◆ Source extract:

## START

Lewis Hamilton held off the impressive Daniel Ricciardo to beat the Australian to pole position at his home grand prix.
In what proved to be a thrilling Q3 on a wet track, Hamilton and Nico Rosberg appeared to have the edge but Ricciardo repeatedly claimed P1 from the two Mercedes drivers.
Hamilton’s last-moment pole position was the 32nd of his career, however it will be Ricciardo’s first front row start. Rosberg had to settle for third while McLaren rookie Kevin Magnussen claimed fourth place ahead of double World Champion Fernando Alonso.
Jenson Button, Kimi Raikkonen and Sebastian Vettel all failed to make it through with Raikkonen’s qualifying ending nose-first in the wall. They finished P11, 12 and 13.
It was dry and windy as we headed into the first Q1 of 2014 with the ambient temperature at 26C and the track at 31C. Rain was in the air and so the two Mercedes W05s led off a pack of cars anxious to get a time on the board.
It was slicks for everyone, but the Mercedes were going to try and get through the first session without going for Soft tyres and stuck with the Mediums. Others, like Massa and Bottas, went straight for the Soft tyre, knowing that with the increased durability this year they could get more than one hot lap out of it.
Lewis Hamilton set the first timed lap at 1:31.699, followed by Massa 1:31.549 and then McLaren rookie Kevin Magnussen with a 1:30.949 that included a lurid powerslide. Then something to set the home fans buzzing, Daniel Ricciardo went top with a 1:30.775.

## END

◆ Directives:
a. Using the qualifying report, answer each question on its own line:
(i) Which career pole position was Hamilton's pole at this grand prix?
(ii) What was the ambient temperature at the start of Q1?
(iii) What lap time put Daniel Ricciardo on top in Q1?
b. Extract the stretch of the qualifying report from "It was slicks" through "lap out of it.", copying it word for word.
The records were taken from a separate source.

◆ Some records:
## START

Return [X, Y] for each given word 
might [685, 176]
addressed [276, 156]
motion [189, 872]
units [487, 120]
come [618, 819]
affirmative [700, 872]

## END

◆ Responses to the exercise:
a.
(i) The 32nd of his career
(ii) 26C
(iii) 1:30.775

b.
It was slicks for everyone, but the Mercedes were going to try and get through the first session without going for Soft tyres and stuck with the Mediums. Others, like Massa and Bottas, went straight for the Soft tyre, knowing that with the increased durability this year they could get more than one hot lap out of it.